The Unseen is a gallery of monochrome photographs made backstage of a Hokkien Opera troupe during Penang's Hungry Ghosts Festival.
Chinese opera - in all its various types - is known for the saturated colors of the actors/performers make-up and flamboyant costumes, but I chose to process my photographs in monochrome/black and white to avoid the facile seduction of color, and to accentuate the facial and body characters of the individuals depicted in them.
The title of the gallery 'The Unseen' obviously refers to the backstage activities of this particular Hokkien opera troupe. It was obvious to me whilst photographing that there was a strong cohesiveness amongst its members who -in essence - live and work cheek to jowl. The Hokkien opera troupe hails from the Chinese south-western province of Fujian, and some live in Zhangzhou city which is about 450 kilometers from Hong Kong.
The formal name of the troupe is “Southern Fujian Opera”. The members flew in from China to Penang on July 20 and will return in December, spending almost 5 months away from their families. Annually, during the seventh lunar month, makeshift stages made of old wood planks and bamboo scaffolding appear all in certain locations in Penang.
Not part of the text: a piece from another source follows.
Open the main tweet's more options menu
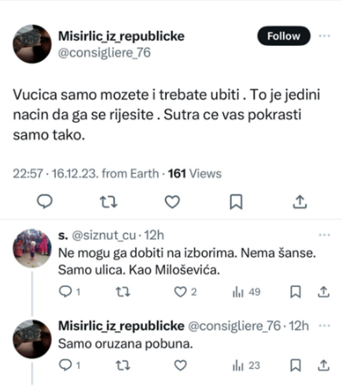Image resolution: width=342 pixels, height=388 pixels. pos(324,36)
It is on these stages that Chinese opera performances are held every night.
Two types of operas are held in Penang; in the Hokkien and Teochew (aka Chiu Chow) dialects. The Hungry Ghost Festival, known as Yu Lan, is a traditional Buddhist and Taoist festival held in a number of Asian countries; many of which have large Chinese communities.
According to traditional Chinese belief, the seventh month in the lunar calendar is when restless spirits roam the earth. It is believed the gates of hell are open throughout the Hungry Ghost Month. It is believed many hungry and wayward ghosts come to visit the living. Many Chinese people make efforts to appease these transient ghosts, while ‘feeding’ their own ancestors. As entertainment for these ghosts, Chinese operas are performed in public places and alongside temples.
The annual observance of the festival stems from the tale of Maudgalyâyâna, a disciple of the Buddha said to have saved his mother from the harrows of hell with ritual chants. The story spread rapidly through local opera performances under the outward-looking Tang dynasty (618-907), when Buddhism peaked in the Middle Kingdom thanks to imperial patronage and deepening cultural and trade links with South Asia.
The Hungry Ghost Festival is officially listed as part of China’s intangible cultural heritage.